The franchise relocated in 1997 and after two years as the Tennessee Oilers rebranded in 1999 in the Titans. The decision was made in response to a clear disinterest from the new fan base in the history and the heritage of the club, and a desire for an identity that had some clear connection to Middle Tennessee. Founder and then-owner Bud Adams, at first, resisted any notion of change but eventually relented in the name of good business.
For former Oilers players, that created something of a void, one that deepened when Houston was granted an expansion franchise, the Texans, which began play in 2002. For example, when the Browns left Cleveland the league demanded that the history stayed with the city so when that team was rebranded as the Baltimore Ravens, it effectively was an expansion franchise. The Colts remained the Colts when they went from Baltimore to Indianapolis. The Rams and Cardinals kept their respective names and histories when they moved. Everywhere the Raiders have been, they have remained the Raiders.
The Oilers, however, existed in a sort of purgatory. Their exploits are part of the Titans’ history books, albeit a part largely ignored by the current fan base. The echoes of their actual exploits still resonated back in Southeast Texas.
“Nashville, Tennessee is where our legacy went,” Hall of Fame quarterback Warren Moon said. “It doesn’t matter where you are, we’re still all connected. I’m just kind of glad that Amy reached out to all the former Oiler players and gave them a place that they can call home now because for a long time – especially for guys who only played for the Oilers – they really didn’t have a place they could call home, a place where they could come back for an alumni weekend or come back and watch the team practice or whatever.
“She’s done that now by reaching out, not only this year but the last couple years we’ve had some functions in Houston.
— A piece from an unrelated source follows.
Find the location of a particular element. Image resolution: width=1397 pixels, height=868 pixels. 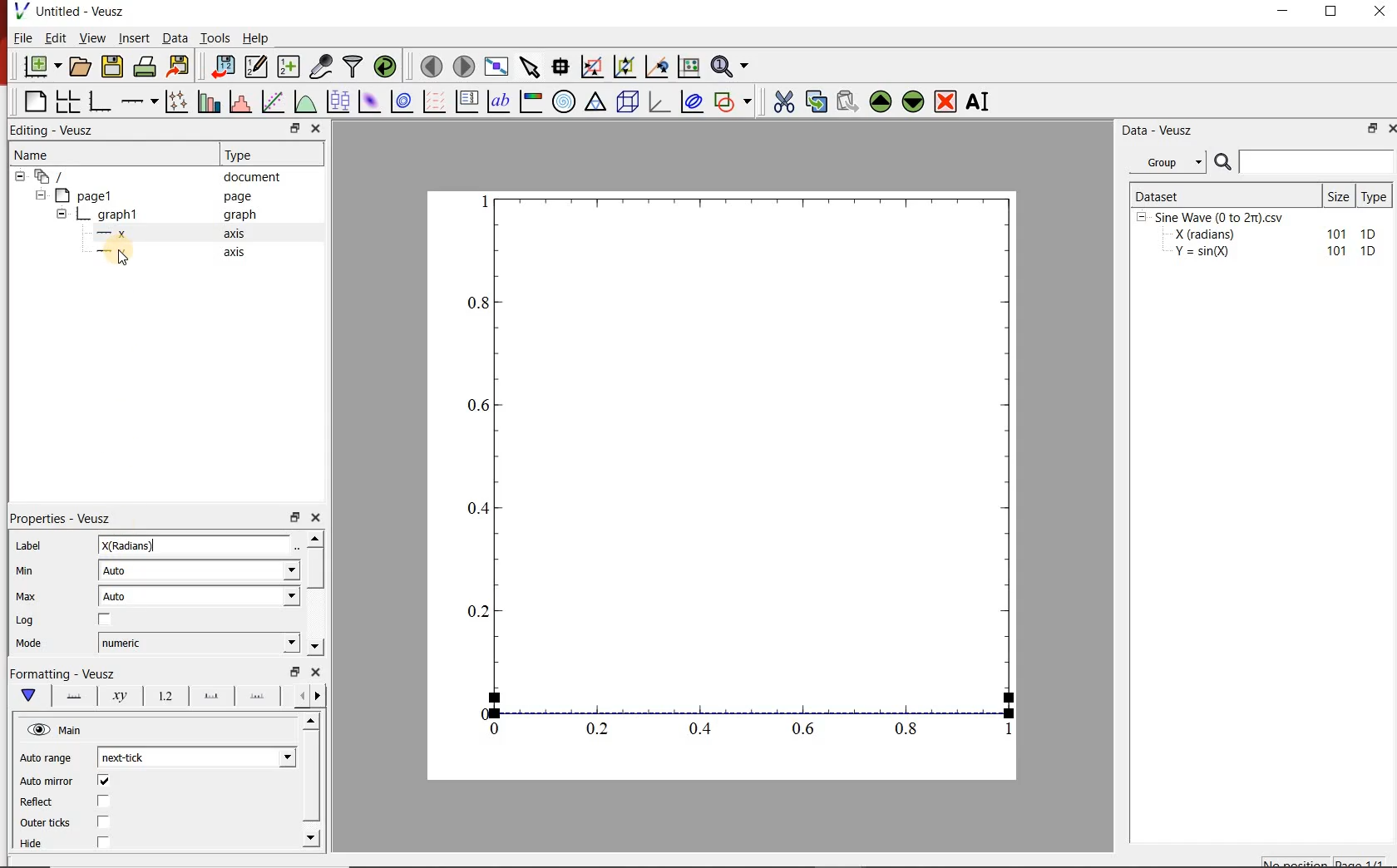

Now, she’s actually brought everybody here to Nashville, and I’m sure all these guys are very, very grateful about it, especially the guys who never played for another organization but the Oilers.”
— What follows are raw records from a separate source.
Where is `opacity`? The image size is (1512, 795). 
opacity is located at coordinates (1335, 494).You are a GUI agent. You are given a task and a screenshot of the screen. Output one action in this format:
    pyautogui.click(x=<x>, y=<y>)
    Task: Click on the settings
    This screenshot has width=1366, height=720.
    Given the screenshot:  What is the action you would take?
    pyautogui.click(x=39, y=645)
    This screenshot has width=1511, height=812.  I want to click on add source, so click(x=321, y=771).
Franchise officials recently revealed that the Ring of Honor into which Phillips will be inducted will be reimagined in the coming years. Part of the goal is to make it more accessible and interactive for fans in order to highlight the history of the organization, particularly its time in Houston so that the fans who come to Nissan Stadium every Sunday will have a better sense of who and what came before 1997.
Phillips will become the 15th member of the Ring of Honor when he is formally added. That number will grow to 17 later in the season when former coach Jeff Fisher and former general manager Floyd Reese, two prominent figures during the earliest days in Tennessee, are added.
“You give your heart and soul to a franchise,” Hall of Fame linebacker Robert Brazile, a member of the Ring of Honor, said. “I only played for one team, and the 10 years that I played I never missed a game, I never missed a practice and started every game.
“That team changed and left Houston. … When the name changed, it did have an effect on me mentally. But now it’s all sweet because of what Amy’s doing today. ... She reached out to us, to warm us to another home. So, we may be Oilers, but I think we're going to all die Titans."